Walton, who is vaccinated against rabies, said he has only come across rabid bats three times in the 1,500 bats he has rehabilitated over the years. But he is careful and uses gloves when he handles the small creatures. Generally he begins getting calls about bats in the fall as the season cools and the female bats and pups migrate to warmer locations. The male bats live on their own.

Looking for warm places to spend the winter, they sometimes end up in people’s attics or basements. If the bat is in good health it can be a case of removing it and releasing it. If the bat has suffered any injuries then it could be in Walton’s care for many months as it needs to heal and rebuild its strength. Starting in January he begins to get more calls to deal with female bats. While most of the males can be re-released in April, he tends to release the females around June. Some of the bats in Walton’s care can never go back to the wild because their injuries have been severe enough to affect how they fly.

These bats, which can live up to 40 years in captivity, are used at school programs. Walton educates children about how good bats are for the environment and dispels any misinformation they might have about the tiny, winged mammals.

“There’s a big need for bat rehabbing,” Walton said.

Loss of habitat, disease and the new wind farms have been very hard on the bat population, Walton said. Since 2007 a concern over white-nosed bat syndrome has grown. It has killed more than 5.7 million bats in the Northeast since its discovery. The disease is a fungus that Walton said likes cool damp places, like caves. Bats go into a period of inactivity in the winter. Unlike hibernation they occasionally wake up, stretch, expel waste, and go back to sleep. Because they are not eating at this time but living off their stored fat, anytime they wake up they burn up calories. With white nose disease the fungus attacks the bare skin on the animal, similar to athletes foot, Walton said. This makes them restless and itchy and they keep rousing from their stasis. Eventually they can starve to death. Walton said the fungus has affected bats in southern Indiana caves, and because it is spread by spelunkers who do not properly clean their equipment and boots, Indiana Department of Natural Resources has closed some of the caves.
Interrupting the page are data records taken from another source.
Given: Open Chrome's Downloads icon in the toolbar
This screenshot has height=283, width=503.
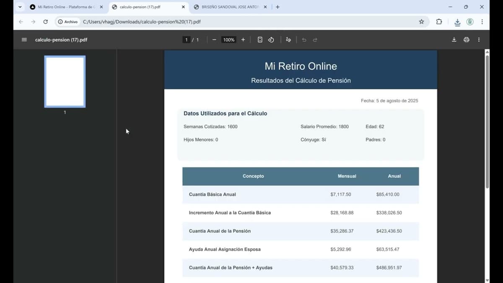Looking at the screenshot, I should (457, 22).
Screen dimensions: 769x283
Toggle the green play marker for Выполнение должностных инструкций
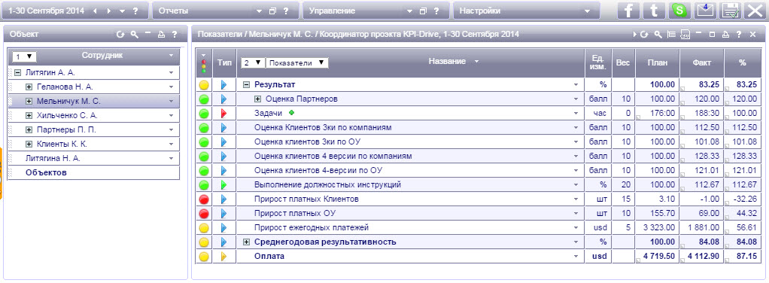tap(223, 185)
So far it has not been seen in northern parts of the state.

Walton is not alone in his bat rehab efforts. He has a number of volunteers in the area who also have bat rehab areas in their homes. Walton said he is always looking for volunteers.

Volunteer Kathleen Crick has always been fascinated with animals. She has a biology degree that she was not using when she came across a few bats. Other people wanted nothing to do with them, but it made her curious and she wanted to learn more about them. The more she learned, the more she thought bat rehab and rescue might just be one of those purposes in life that she had found. That was when she turned to Bob and Ann Walton. They were happy to teach her.

“They learned pretty quickly I was serious about it,” Crick said.

She said she had learned about all she can from the Waltons. She has been vaccinated for rabies, which she added is a good idea if you are working with wildlife, and is beginning to do rescues on her own. Walton said she has already done presentations in schools.

Walton is slowly getting people to see bats the way he does. He has trained rescuers who live around the state including Indianapolis as well as one in Chicago.